Problem to work on
Copy each line of the following data that contains "computer".

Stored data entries
-----
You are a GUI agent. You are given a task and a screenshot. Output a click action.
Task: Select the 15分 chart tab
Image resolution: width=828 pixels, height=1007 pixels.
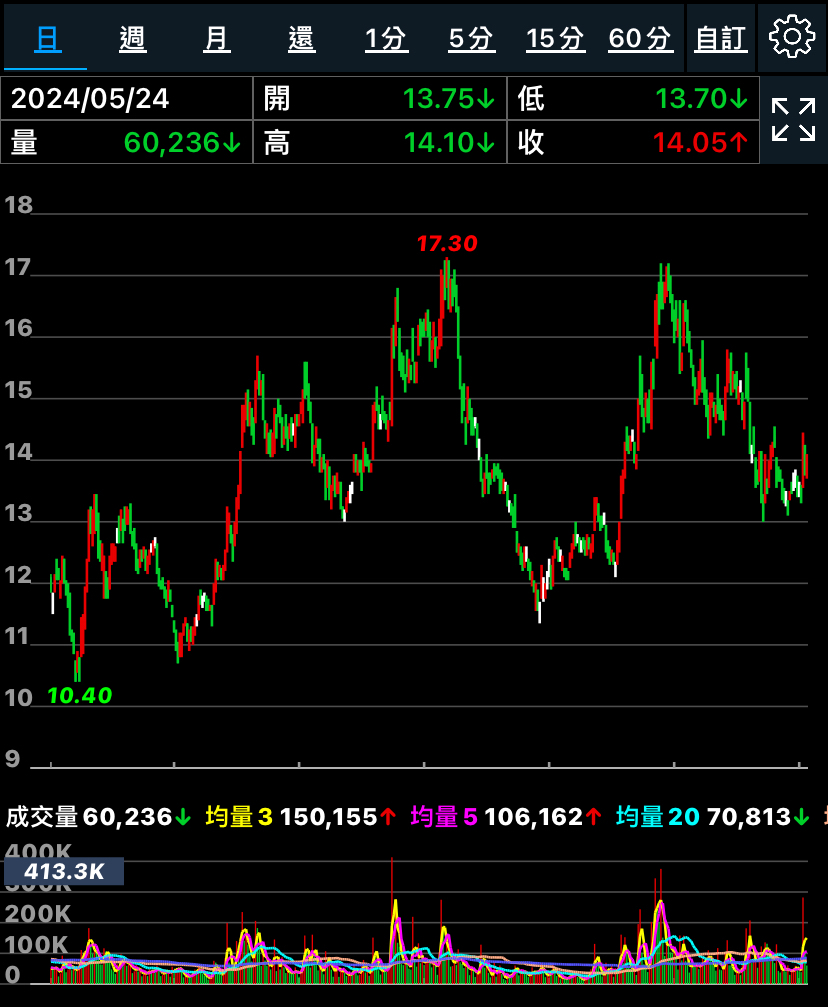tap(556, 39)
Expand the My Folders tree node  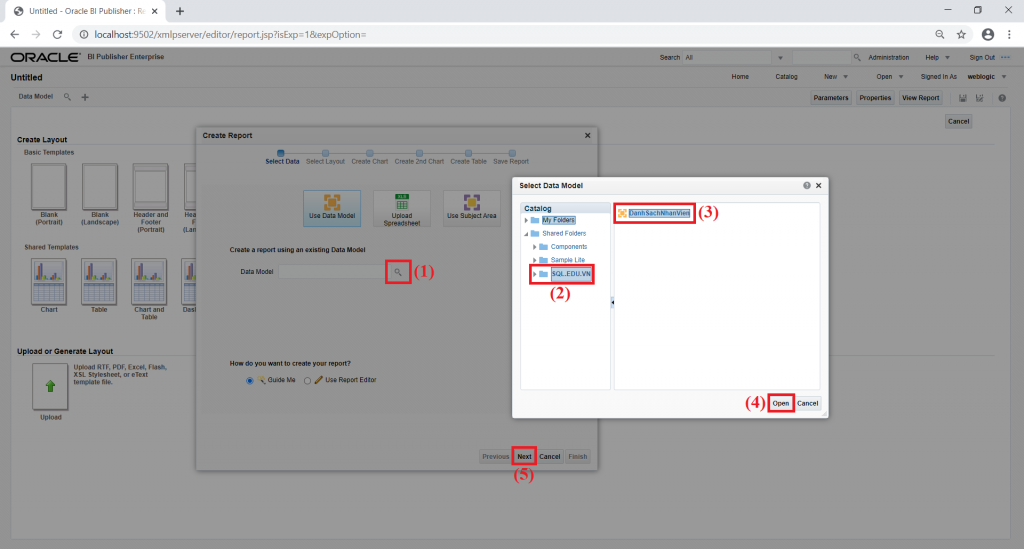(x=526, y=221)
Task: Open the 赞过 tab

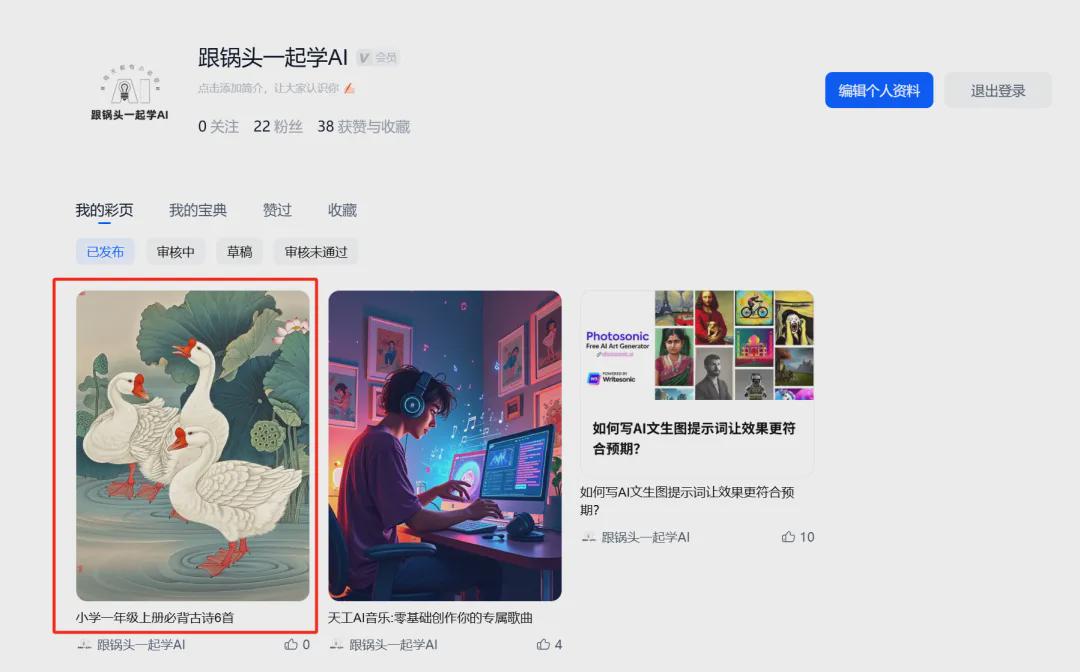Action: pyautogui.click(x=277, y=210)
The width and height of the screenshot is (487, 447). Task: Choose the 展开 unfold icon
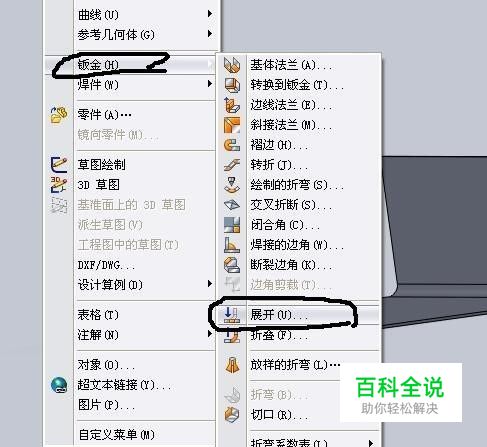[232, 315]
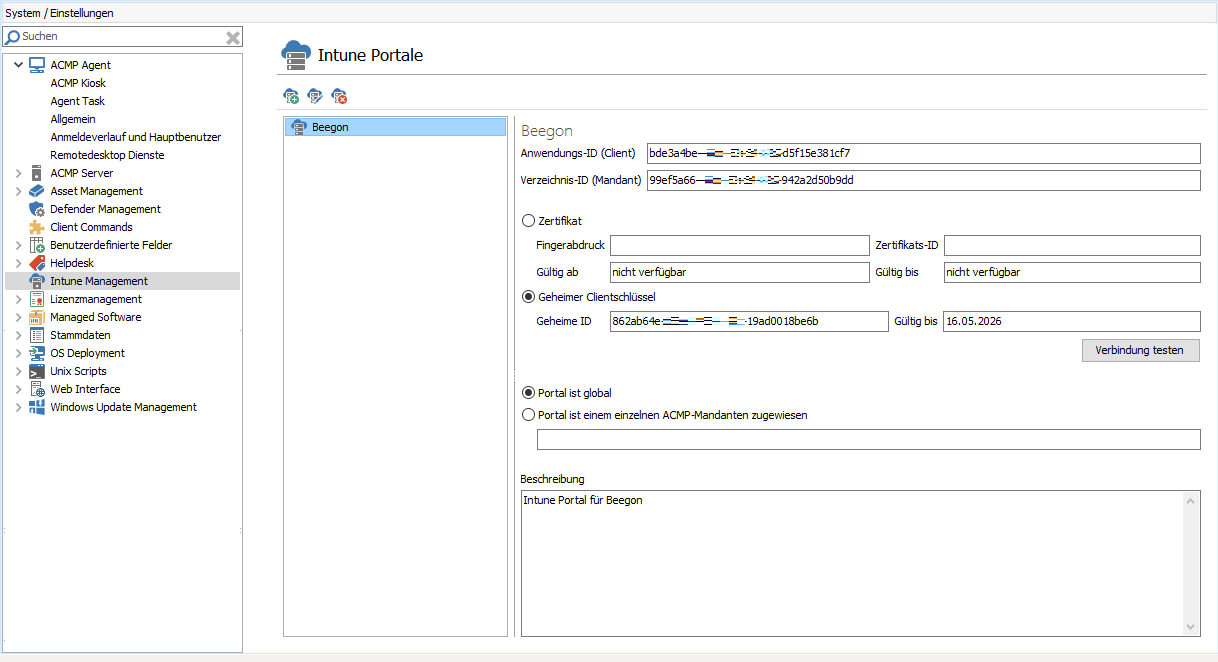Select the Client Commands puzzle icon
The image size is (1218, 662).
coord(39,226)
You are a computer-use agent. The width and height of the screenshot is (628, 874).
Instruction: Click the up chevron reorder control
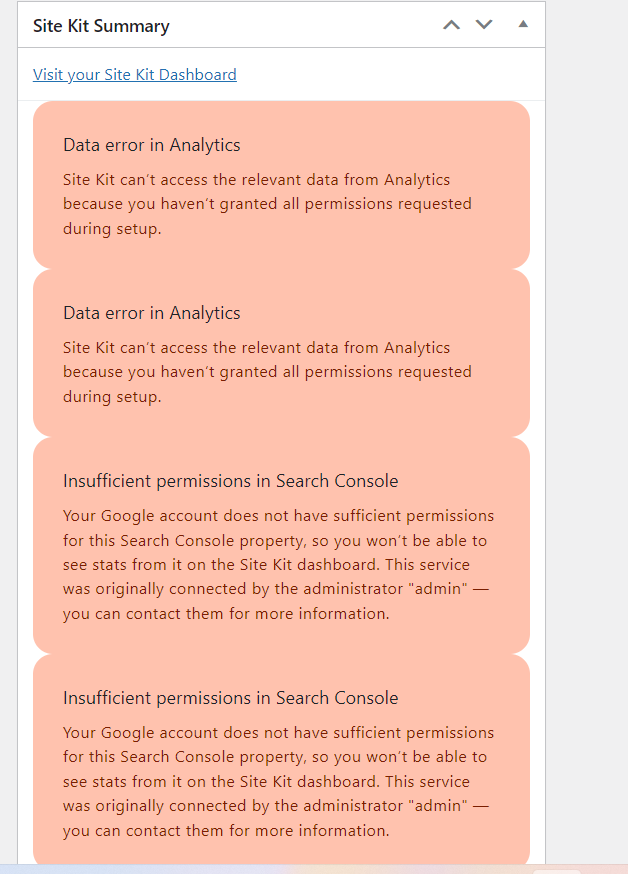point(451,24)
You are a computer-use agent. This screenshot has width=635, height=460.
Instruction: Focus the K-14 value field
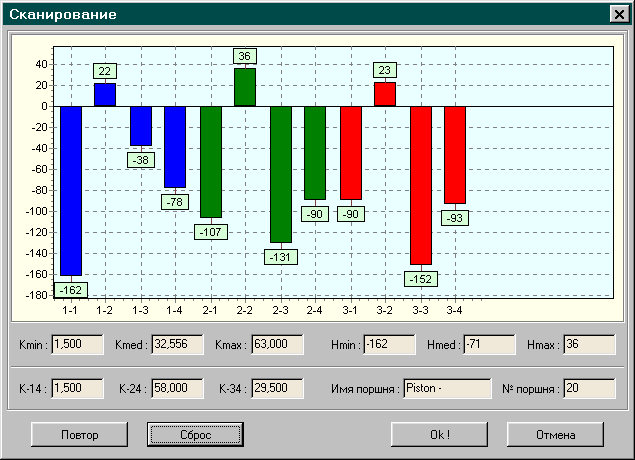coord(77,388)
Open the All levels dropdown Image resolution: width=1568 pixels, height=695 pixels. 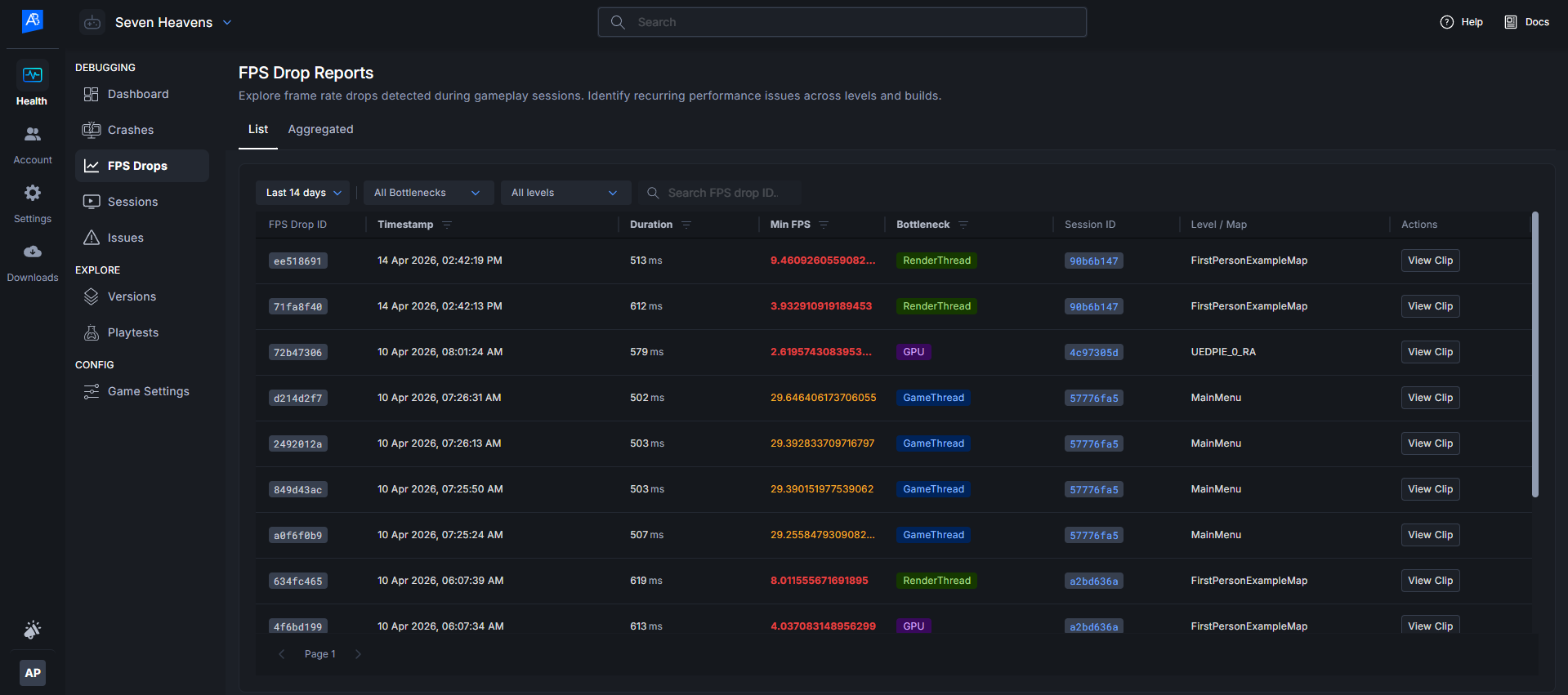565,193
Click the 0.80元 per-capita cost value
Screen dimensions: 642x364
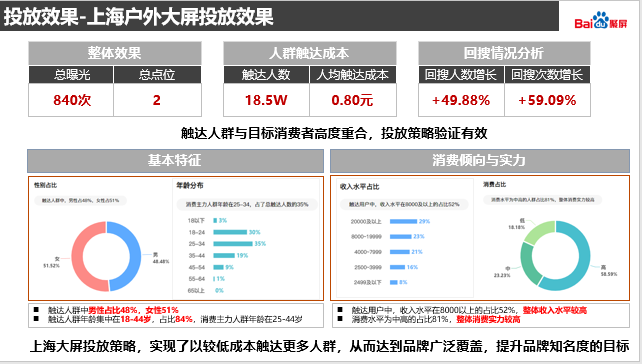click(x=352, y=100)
-----
Final answer
You are a computer-use agent. The width and height of the screenshot is (628, 874).
You are a computer-use agent. This screenshot has width=635, height=460.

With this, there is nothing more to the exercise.